Curracurrang - why wouldn't you stick your head in ?
Curracurrang
Then off to Curracurrong and Eagle Rock, and more head cooling before heading off to cross the Curra Moors.  Loved the boardwalks along here.  Some parts of the Coast Track are severely eroded with just a bunch of boards randomly thrown down.  Not only are these boards useless after the rain (as they just disappear into the mud as many have discovered), they are actually slippery and dangerous; and they definitely do not have the "wow" factor of the boardwalks which I find kinda cool.


Curracurrong
Curracurrong
Eagle Rock
 At this point, despite having maps and a clear sense of where I was, I had a brain fade and missed a turn off. I'm pretty sure I recall where I went wrong, but not paying enough attention. I was using a NPWS tourist map which clearly stated “not for navigational purposes”, but I can't blame the map as it was 100% correct. Poor workmen...etc. When I hit Sir Bertram Stevens Drive I was already in the wrong place but convinced myself I wasn't.  After a hot road slog I hit Garie Road and realised I was off track and thought "oh no" (I believe what I thought was a little stronger, but this is a family show).

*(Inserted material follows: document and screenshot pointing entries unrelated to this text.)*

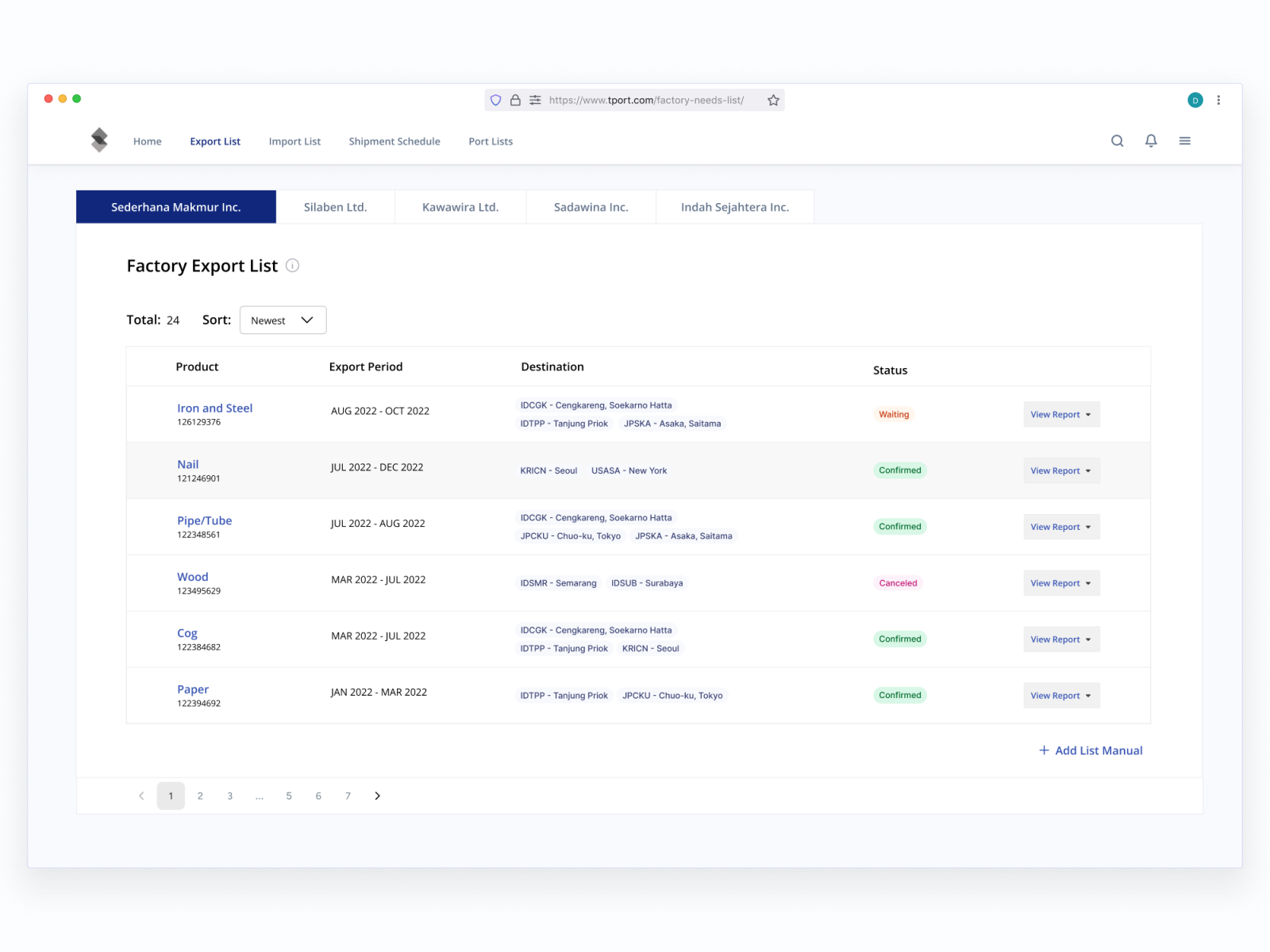Open the search icon in the top bar
Image resolution: width=1270 pixels, height=952 pixels.
click(1117, 140)
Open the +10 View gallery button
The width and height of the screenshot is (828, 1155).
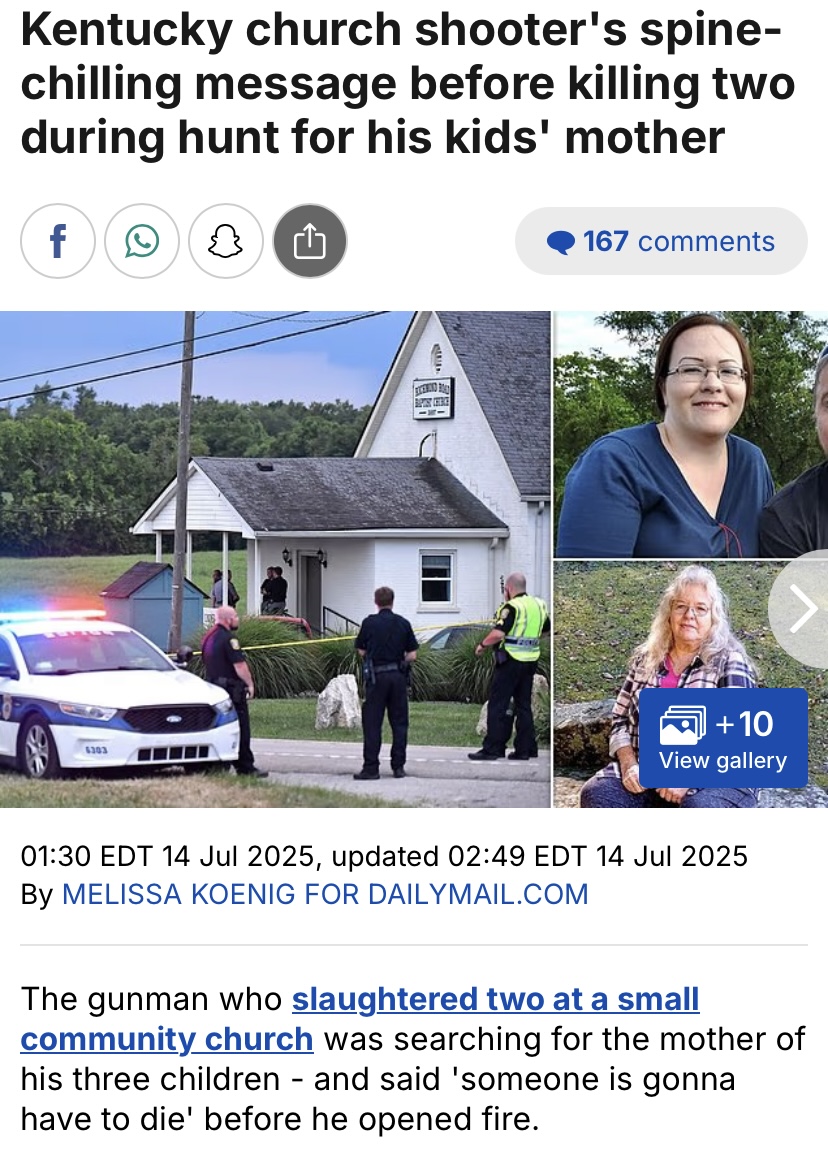723,738
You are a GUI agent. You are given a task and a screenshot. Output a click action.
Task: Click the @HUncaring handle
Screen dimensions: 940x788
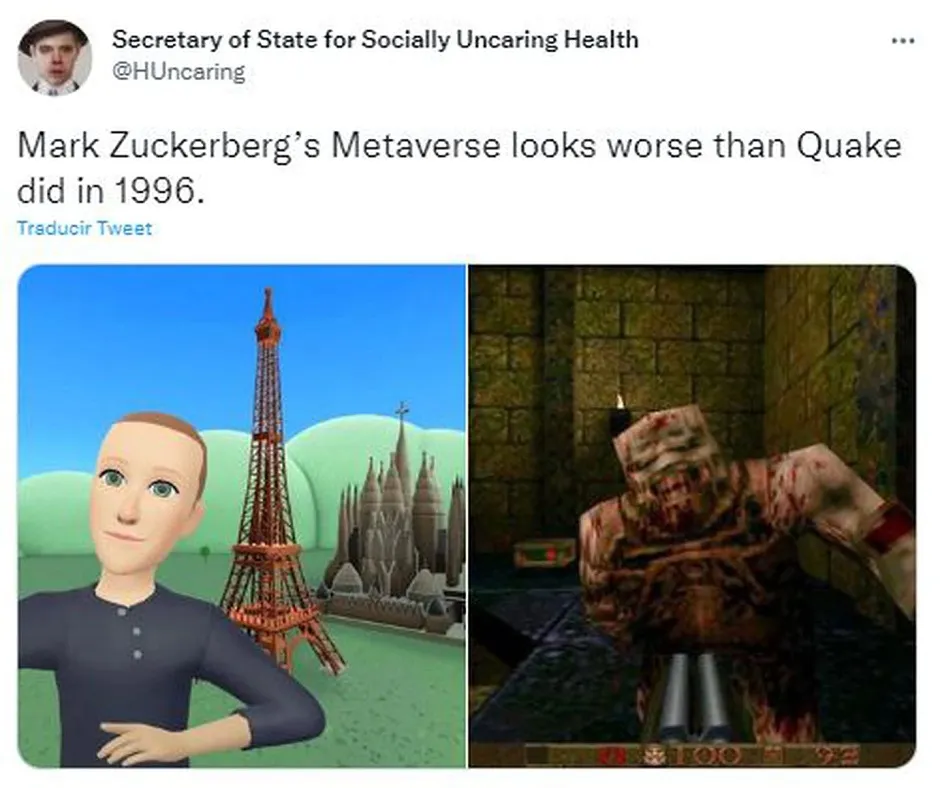(x=179, y=72)
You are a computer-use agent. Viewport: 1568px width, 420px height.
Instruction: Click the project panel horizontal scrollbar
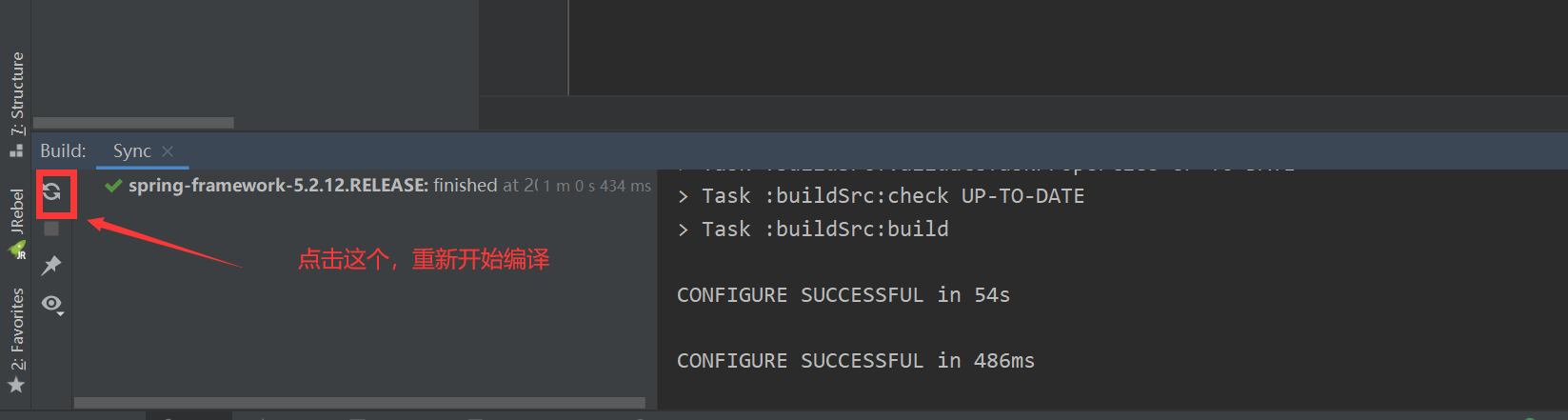pos(133,123)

After working out where I had gone wrong (not hard as it was obvious), I began a long road bash back to where I needed to be. Not a lot of road shoulder along here, and a few presses into bushes were required. I don't know why people fuss about snakes – P plate drivers are way scarier.
This is what I was looking for.  Just wish I had found it sooner.
Eventually I hit the start of the Walumarra Track. Bliss. Another stretch to jog along for a few hot km, until the start of the single track down to Bola Creek. All through the park these large fire trails lead to beautiful little trails winding down to creeks and falls. The wander down to Bola Creek and onto Lady Carrington Drive was fantastic and I could imagine people having walked this stretch for thousands of years. A special place. More of those old stone steps and rock work I love so much as well. At the bottom, the few km walk along Bola Creek was easily one of the nicest I have ever done and would be a great walk with kids.  I do like to rate trails on their "Lord of the Rings" factor, and how likely it would be for a mystical creature to appear.  I give this section a solid 8/10 although the only mystical creature was a goanna exploding out of a pile of leaf litter and scaring the pants off me. 
down to Bola Creek



Bola Creek
Eventually I hit Lady Carrington Drive.  My 1976 map has this as "one way traffic only" and apparently it was open to cars as recently as 1984.  Amazing. The long day was beginning to hit. I had stretched out my pace and nutrition, but I really needed to have had a few more salty nibblies (I would have killed for some Twisties) and more sports drink to give me a big salty sweet lift. At least I had plenty of water and only about 9km to go.  No one was going to die, so  I toughened up and got to trotting along. A lot of nice improvement since last I came along here. It was finally cooling which was much appreciated.  I passed a very tired lady clad in the finest bike riding gear money could buy, pushing what looked like a new mountain bike.  I was tired but she looked shattered as she struggled to finish what was probably a good idea at the time.  With about 1km to go, it was time to relax and walk it in. Great to see so many families through the day enjoying this wonderful park, and Audley was still pumping at 4.30. I love getting away from it all, but I also love seeing these beautiful places being used and appreciated.  Obviously a few more rules and restrictions over time which don't please all, but possibly for the best.
Lady Carrington Drive
I arrived at the car at about 8 hours and 45 km after starting. Thank goodness for leaving clean clothes in the car because I stunk like a toilet. I just wish I had remembered some Twisties as well to make the day perfect.  Nonetheless it was an epically enjoyable adventure. Photos a bit average with a different camera, but cramping hip flexors will keep the memories fresh a little while longer yet.